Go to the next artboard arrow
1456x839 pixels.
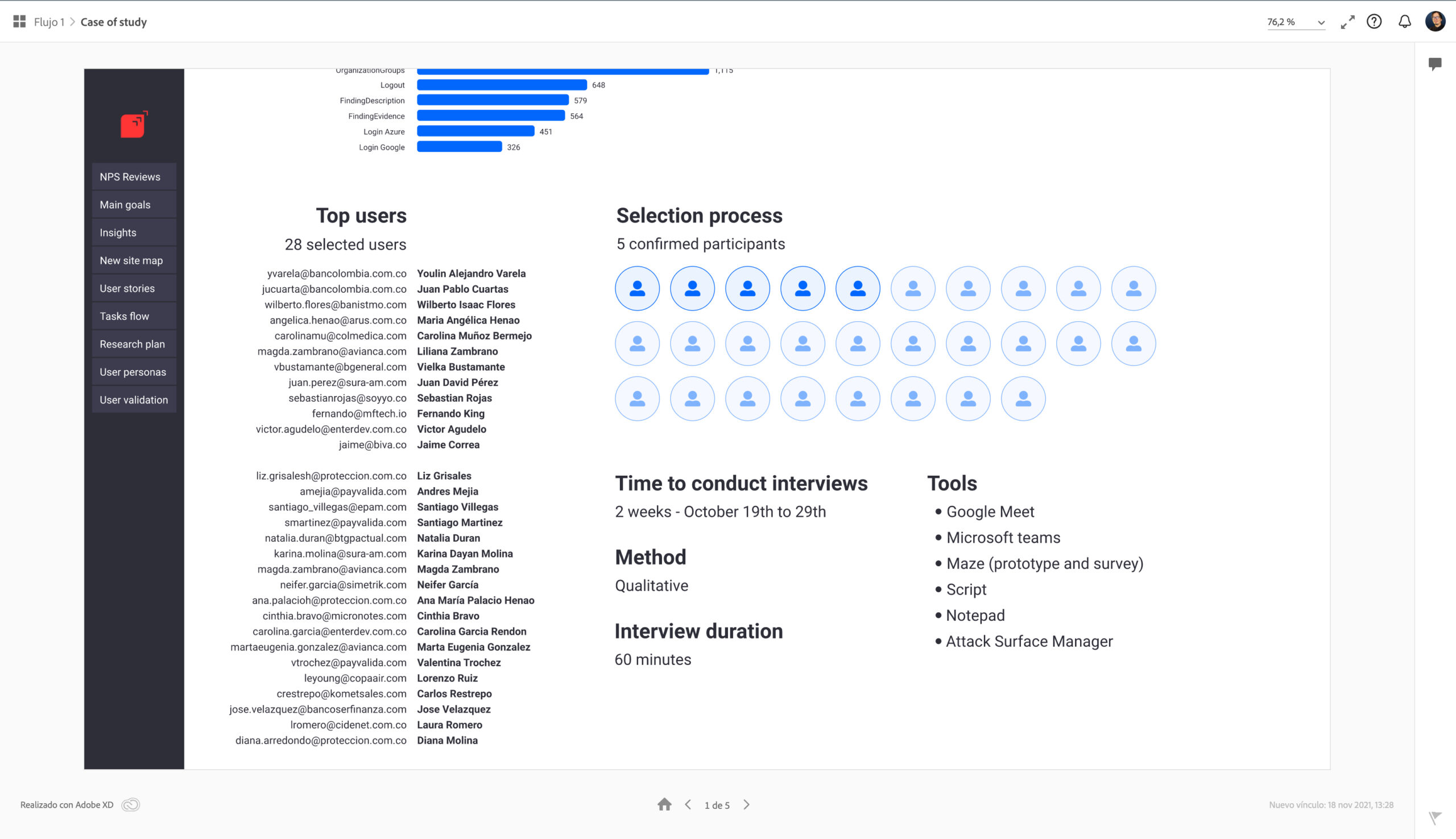point(746,804)
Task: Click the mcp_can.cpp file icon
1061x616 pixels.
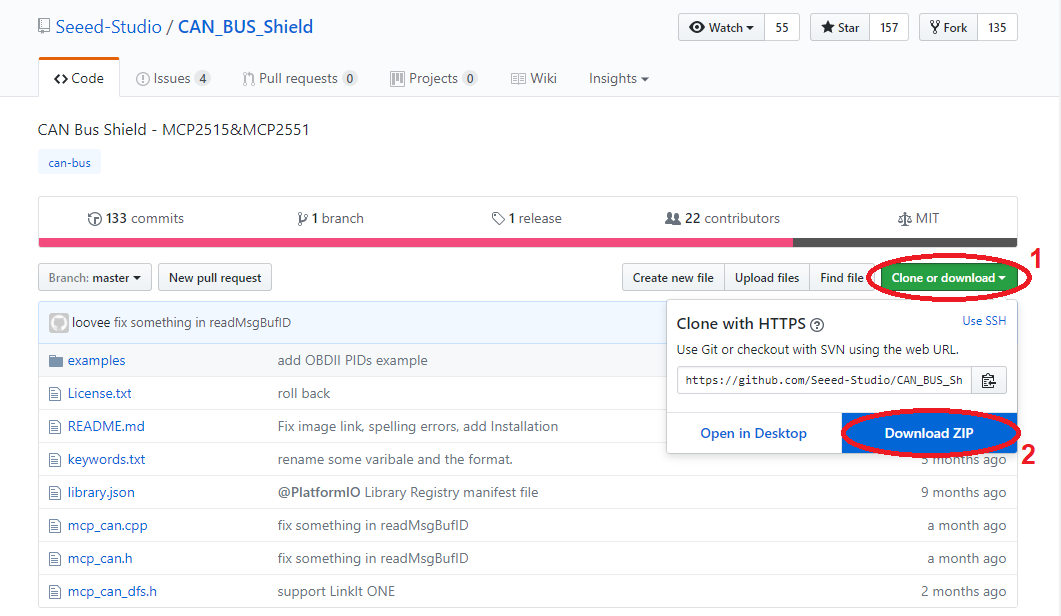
________________
# Exercise prompt
Copy out the listing above line for line, leaving out the pictures.

# Task output
Go to the next artboard arrow
1456x839 pixels.
point(746,804)
Task: Click the mcp_can.cpp file icon
1061x616 pixels.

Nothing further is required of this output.